> Data excerpts

:::

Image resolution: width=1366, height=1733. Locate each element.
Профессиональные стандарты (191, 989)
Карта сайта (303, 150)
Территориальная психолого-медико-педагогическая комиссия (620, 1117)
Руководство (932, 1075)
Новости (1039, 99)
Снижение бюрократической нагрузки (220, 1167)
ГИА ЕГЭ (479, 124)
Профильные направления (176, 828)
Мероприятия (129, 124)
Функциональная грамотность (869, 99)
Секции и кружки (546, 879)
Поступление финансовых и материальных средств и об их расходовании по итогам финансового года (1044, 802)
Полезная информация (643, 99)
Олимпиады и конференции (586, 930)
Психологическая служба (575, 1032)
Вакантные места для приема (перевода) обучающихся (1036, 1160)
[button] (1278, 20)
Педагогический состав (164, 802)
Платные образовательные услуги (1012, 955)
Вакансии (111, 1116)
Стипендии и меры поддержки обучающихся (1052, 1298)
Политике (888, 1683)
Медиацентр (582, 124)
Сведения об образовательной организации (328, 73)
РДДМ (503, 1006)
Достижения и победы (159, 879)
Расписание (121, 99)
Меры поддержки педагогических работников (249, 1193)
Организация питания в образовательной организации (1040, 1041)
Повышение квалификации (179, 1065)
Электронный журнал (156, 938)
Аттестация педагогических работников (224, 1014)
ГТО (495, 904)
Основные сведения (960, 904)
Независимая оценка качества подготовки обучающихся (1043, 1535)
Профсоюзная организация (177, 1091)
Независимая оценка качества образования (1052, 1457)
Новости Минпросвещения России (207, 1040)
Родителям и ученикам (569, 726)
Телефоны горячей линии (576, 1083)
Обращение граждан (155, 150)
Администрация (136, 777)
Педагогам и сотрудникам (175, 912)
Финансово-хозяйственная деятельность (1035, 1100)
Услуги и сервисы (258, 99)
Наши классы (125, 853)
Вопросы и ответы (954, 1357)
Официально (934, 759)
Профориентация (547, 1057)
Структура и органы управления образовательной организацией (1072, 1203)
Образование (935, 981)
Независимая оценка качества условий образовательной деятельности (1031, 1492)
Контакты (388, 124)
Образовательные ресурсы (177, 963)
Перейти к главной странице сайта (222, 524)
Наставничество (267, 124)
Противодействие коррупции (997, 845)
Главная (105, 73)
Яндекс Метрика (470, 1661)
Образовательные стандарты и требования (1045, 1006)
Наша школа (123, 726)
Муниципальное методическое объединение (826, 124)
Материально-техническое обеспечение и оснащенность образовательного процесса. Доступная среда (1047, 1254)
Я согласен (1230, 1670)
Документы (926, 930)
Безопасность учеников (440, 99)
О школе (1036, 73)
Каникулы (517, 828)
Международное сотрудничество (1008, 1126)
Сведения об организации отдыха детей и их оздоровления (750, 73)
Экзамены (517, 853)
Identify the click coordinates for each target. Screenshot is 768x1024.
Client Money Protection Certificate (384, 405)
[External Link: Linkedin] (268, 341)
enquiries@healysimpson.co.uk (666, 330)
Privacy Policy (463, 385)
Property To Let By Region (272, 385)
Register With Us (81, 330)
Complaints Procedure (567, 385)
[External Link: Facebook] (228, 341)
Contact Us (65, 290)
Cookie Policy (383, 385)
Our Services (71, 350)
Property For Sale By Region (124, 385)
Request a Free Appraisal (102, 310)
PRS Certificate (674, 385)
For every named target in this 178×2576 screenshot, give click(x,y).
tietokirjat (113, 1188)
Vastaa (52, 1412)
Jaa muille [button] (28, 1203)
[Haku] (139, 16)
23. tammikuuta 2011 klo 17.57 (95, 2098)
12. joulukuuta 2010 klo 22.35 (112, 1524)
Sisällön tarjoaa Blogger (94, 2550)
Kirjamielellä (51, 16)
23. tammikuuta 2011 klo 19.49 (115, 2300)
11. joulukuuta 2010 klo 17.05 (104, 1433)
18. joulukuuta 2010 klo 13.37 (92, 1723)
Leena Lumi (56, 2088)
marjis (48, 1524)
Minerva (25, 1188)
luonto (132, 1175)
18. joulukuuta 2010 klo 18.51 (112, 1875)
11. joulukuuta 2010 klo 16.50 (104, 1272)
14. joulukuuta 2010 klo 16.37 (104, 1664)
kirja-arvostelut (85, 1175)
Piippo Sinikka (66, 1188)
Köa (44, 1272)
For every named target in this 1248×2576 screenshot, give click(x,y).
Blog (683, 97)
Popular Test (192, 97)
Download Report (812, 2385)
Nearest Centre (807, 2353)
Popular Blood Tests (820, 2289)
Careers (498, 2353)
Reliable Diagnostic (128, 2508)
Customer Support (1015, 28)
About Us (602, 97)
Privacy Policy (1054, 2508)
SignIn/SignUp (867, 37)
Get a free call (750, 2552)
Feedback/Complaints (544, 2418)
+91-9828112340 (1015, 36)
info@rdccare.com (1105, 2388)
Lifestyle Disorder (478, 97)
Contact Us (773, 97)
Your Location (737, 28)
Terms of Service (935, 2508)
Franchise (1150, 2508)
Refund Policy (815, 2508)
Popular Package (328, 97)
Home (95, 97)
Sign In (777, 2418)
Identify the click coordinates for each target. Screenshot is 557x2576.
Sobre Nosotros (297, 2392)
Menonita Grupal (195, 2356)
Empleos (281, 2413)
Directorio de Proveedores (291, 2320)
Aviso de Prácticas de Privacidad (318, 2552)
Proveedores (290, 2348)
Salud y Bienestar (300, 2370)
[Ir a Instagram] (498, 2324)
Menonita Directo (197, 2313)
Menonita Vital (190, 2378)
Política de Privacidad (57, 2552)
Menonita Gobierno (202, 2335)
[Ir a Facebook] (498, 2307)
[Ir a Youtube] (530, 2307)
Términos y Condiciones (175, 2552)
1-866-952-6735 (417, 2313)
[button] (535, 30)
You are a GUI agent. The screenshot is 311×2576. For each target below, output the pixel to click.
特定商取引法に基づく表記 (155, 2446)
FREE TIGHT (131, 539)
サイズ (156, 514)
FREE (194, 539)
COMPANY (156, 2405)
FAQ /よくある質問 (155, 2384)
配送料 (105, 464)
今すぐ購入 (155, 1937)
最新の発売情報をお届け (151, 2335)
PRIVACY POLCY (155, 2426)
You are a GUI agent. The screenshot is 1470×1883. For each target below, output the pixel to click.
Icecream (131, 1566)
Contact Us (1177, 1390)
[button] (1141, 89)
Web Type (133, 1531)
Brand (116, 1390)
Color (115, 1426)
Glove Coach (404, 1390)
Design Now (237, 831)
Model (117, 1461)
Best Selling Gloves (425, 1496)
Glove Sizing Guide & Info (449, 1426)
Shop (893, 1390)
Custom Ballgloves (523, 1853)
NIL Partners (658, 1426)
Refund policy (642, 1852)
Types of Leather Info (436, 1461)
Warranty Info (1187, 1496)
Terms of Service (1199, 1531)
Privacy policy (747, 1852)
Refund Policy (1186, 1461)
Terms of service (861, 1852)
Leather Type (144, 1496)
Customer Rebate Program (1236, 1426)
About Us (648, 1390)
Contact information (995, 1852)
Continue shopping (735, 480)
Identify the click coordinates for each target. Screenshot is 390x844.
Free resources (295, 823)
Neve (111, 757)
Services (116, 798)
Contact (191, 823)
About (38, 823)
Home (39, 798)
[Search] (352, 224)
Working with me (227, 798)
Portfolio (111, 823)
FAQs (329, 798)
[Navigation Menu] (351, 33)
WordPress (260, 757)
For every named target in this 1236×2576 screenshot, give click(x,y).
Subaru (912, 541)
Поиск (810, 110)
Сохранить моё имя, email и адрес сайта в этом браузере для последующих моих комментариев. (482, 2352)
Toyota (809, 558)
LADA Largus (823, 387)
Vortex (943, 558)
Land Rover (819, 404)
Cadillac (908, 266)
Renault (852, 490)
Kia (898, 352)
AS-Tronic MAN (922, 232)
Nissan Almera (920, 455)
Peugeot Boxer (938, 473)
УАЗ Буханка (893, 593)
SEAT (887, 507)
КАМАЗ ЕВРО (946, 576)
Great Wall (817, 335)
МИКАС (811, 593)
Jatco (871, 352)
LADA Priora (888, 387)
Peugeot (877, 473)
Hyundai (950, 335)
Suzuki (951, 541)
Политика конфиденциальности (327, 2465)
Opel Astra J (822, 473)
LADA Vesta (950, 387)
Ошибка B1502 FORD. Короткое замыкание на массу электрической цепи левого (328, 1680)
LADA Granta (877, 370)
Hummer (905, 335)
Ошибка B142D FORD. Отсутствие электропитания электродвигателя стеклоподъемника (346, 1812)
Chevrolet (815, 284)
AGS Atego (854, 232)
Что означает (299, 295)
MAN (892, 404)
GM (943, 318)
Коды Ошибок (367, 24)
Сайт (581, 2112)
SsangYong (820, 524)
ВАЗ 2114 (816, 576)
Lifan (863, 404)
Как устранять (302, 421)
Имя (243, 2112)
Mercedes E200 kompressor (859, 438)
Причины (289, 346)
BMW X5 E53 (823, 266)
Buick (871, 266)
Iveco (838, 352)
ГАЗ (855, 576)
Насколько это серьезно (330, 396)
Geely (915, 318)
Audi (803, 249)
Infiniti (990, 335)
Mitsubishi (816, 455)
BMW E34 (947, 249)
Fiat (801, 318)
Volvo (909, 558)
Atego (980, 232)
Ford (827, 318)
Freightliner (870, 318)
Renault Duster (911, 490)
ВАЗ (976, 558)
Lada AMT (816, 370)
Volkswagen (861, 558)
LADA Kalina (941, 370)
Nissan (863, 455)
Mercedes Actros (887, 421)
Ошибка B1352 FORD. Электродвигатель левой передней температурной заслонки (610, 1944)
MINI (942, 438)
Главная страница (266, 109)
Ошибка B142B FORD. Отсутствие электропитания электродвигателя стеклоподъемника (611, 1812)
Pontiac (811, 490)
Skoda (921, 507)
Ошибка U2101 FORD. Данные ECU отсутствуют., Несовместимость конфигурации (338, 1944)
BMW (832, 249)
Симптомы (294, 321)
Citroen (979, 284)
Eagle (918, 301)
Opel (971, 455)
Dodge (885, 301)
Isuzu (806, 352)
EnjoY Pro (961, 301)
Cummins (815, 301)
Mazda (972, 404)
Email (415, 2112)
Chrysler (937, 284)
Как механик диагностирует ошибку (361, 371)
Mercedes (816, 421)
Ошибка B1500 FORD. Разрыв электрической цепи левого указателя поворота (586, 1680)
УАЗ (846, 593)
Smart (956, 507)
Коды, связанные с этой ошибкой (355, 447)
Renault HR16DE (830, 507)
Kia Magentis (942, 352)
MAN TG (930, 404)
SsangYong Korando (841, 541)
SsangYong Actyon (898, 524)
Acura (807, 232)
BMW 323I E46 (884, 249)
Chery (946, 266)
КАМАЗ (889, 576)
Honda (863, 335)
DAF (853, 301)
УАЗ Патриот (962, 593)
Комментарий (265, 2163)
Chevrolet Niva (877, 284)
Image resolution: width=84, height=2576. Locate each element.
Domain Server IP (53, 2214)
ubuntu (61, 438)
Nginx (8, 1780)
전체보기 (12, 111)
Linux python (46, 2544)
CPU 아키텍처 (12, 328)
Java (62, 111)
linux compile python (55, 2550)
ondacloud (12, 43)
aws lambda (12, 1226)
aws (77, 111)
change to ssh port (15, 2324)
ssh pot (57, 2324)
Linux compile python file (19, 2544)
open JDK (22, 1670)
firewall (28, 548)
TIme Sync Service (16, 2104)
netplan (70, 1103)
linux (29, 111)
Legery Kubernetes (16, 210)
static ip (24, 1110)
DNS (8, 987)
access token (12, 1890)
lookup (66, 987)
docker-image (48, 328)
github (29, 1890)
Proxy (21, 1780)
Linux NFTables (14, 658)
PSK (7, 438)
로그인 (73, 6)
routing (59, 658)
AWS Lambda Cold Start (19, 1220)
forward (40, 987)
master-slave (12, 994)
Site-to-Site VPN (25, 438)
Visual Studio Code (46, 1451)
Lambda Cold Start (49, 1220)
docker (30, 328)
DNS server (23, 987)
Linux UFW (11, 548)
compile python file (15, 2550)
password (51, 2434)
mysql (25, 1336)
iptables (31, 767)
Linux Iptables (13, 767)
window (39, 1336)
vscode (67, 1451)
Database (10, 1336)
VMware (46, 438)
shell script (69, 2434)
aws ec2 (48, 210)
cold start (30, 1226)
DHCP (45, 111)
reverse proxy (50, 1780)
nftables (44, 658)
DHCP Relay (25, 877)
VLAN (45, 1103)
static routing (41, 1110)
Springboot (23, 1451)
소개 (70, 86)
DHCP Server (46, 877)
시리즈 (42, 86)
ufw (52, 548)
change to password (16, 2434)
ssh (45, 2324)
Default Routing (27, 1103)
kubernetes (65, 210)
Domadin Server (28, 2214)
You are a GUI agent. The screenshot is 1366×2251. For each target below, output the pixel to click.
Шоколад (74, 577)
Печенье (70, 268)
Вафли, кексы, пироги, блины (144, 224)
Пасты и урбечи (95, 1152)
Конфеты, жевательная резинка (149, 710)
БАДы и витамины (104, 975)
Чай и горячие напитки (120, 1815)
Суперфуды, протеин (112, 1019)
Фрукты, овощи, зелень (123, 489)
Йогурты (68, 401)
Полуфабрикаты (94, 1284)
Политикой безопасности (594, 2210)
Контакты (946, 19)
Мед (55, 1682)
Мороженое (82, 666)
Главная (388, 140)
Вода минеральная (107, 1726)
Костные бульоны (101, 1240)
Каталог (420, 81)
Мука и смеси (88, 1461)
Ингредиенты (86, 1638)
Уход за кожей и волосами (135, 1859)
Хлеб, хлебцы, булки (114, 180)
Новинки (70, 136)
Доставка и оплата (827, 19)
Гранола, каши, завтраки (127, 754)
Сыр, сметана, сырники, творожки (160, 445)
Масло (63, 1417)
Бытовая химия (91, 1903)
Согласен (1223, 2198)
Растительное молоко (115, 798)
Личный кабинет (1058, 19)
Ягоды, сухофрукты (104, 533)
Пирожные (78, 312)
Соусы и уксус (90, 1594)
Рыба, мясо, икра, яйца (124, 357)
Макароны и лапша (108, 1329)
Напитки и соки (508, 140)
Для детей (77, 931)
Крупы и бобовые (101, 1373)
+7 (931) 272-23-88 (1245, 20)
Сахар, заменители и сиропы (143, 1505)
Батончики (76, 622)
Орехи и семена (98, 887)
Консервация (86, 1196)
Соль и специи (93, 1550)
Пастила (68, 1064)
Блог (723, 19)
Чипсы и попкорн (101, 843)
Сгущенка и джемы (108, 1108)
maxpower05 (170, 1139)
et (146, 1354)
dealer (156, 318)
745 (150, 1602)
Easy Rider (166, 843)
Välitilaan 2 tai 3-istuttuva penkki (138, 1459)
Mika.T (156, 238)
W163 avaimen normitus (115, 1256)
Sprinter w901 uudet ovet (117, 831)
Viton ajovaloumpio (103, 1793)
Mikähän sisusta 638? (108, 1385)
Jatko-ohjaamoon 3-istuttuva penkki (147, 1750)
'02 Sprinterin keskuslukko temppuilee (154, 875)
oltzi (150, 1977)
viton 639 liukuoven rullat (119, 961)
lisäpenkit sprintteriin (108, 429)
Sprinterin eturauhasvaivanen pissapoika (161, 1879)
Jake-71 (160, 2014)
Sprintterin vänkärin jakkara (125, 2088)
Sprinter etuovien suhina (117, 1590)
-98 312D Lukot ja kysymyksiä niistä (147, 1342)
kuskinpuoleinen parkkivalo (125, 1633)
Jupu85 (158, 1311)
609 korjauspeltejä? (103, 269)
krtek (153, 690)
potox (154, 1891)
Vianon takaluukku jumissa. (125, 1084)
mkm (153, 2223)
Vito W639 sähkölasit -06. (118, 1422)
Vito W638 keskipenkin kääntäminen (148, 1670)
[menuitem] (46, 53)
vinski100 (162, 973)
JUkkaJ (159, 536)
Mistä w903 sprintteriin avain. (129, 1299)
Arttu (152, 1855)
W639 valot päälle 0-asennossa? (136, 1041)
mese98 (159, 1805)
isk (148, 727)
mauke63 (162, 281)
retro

:::

> Exercise requirements
The response must contain each line above that holds the string "организации".

> Solution
Сведения об образовательной организации (328, 73)
Организация питания в образовательной организации (1040, 1041)
Сведения об организации отдыха детей и их оздоровления (750, 73)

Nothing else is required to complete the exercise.